[Dataset rows]
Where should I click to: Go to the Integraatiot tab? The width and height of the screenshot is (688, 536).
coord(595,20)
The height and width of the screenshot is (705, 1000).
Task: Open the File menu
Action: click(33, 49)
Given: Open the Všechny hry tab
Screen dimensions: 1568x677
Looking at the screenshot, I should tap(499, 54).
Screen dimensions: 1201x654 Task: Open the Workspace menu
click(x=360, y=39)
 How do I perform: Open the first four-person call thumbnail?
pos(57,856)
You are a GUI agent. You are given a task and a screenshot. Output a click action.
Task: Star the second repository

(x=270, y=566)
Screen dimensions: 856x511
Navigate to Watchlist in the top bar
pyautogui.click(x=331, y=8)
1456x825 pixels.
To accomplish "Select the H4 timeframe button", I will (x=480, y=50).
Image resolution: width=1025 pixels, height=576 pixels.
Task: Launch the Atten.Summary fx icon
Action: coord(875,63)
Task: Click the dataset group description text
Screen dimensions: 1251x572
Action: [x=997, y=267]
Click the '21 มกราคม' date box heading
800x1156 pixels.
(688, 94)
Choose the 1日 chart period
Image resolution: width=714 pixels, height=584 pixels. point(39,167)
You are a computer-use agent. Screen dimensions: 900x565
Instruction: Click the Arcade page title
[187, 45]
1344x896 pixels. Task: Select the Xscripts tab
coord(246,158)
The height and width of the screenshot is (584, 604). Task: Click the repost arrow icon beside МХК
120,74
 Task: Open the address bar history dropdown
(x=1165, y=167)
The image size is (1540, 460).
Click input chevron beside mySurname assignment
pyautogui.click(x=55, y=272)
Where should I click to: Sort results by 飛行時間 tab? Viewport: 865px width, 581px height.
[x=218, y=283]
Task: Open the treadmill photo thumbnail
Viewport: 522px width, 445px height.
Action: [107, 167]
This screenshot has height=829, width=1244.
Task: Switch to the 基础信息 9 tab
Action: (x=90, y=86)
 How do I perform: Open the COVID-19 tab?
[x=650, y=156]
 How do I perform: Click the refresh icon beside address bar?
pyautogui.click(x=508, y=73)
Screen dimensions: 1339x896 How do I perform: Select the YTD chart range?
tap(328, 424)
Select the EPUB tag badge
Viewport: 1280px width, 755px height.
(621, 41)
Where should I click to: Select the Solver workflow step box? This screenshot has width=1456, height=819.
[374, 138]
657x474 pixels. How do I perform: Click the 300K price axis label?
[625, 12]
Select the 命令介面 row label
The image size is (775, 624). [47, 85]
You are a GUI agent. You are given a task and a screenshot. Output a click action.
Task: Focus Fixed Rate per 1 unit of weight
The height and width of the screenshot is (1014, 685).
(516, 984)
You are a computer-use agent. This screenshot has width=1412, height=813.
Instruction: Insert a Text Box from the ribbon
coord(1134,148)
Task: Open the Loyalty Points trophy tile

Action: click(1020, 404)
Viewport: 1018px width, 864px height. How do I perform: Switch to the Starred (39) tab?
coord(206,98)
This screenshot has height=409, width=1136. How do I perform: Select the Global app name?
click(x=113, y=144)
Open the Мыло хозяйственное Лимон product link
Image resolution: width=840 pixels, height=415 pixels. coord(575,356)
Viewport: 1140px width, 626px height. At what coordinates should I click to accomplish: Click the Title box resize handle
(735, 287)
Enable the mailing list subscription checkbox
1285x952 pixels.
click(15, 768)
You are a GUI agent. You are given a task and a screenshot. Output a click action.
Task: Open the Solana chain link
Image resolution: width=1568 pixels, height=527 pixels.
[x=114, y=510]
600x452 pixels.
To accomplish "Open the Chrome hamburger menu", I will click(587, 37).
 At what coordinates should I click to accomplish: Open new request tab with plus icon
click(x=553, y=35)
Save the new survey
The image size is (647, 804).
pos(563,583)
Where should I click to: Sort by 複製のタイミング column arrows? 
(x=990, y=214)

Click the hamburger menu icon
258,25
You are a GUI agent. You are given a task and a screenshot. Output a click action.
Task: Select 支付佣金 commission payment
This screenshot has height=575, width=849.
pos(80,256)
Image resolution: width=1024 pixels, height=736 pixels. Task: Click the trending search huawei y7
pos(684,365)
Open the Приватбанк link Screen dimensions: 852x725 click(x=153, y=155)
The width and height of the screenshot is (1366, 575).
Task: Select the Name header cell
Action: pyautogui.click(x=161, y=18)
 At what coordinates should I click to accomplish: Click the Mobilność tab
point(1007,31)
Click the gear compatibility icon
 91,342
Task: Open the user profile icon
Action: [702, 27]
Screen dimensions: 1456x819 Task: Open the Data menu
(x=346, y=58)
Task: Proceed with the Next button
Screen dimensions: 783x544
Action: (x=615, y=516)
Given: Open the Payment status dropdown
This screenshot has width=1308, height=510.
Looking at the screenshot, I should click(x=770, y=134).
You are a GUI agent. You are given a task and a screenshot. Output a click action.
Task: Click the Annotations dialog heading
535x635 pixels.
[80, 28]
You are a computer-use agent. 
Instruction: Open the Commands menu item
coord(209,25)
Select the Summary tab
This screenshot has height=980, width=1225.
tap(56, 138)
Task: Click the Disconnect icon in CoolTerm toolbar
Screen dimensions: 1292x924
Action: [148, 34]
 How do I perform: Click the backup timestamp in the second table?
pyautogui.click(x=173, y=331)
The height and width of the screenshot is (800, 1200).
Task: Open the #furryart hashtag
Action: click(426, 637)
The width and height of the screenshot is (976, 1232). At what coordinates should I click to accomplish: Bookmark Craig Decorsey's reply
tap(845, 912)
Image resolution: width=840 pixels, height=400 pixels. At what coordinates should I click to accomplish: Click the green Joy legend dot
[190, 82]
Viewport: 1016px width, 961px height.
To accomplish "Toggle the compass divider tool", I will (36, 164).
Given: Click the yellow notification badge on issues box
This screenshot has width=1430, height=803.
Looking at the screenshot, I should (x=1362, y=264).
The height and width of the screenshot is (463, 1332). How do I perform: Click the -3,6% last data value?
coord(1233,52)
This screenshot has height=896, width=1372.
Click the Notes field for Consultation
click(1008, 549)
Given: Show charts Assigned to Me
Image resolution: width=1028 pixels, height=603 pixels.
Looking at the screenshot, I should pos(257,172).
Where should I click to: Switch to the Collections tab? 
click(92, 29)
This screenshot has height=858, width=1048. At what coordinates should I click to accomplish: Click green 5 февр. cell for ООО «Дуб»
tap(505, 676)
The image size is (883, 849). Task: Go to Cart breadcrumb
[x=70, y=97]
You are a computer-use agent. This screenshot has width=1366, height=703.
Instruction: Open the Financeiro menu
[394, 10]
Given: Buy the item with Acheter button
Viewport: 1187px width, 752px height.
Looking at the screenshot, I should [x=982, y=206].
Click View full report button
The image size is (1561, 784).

• **WRITTEN TASK**: Can you repeat the lines verbatim, beginning with the line that contains "The height and width of the screenshot is (463, 1332)." and continuing through the line that contains "[x=70, y=97]", with both of those lines included?

• **FULL SOLUTION**:
The height and width of the screenshot is (463, 1332). How do I perform: Click the -3,6% last data value?
coord(1233,52)
This screenshot has height=896, width=1372.
Click the Notes field for Consultation
click(1008, 549)
Given: Show charts Assigned to Me
Image resolution: width=1028 pixels, height=603 pixels.
Looking at the screenshot, I should pos(257,172).
Where should I click to: Switch to the Collections tab? 
click(92, 29)
This screenshot has height=858, width=1048. At what coordinates should I click to accomplish: Click green 5 февр. cell for ООО «Дуб»
tap(505, 676)
The image size is (883, 849). Task: Go to Cart breadcrumb
[x=70, y=97]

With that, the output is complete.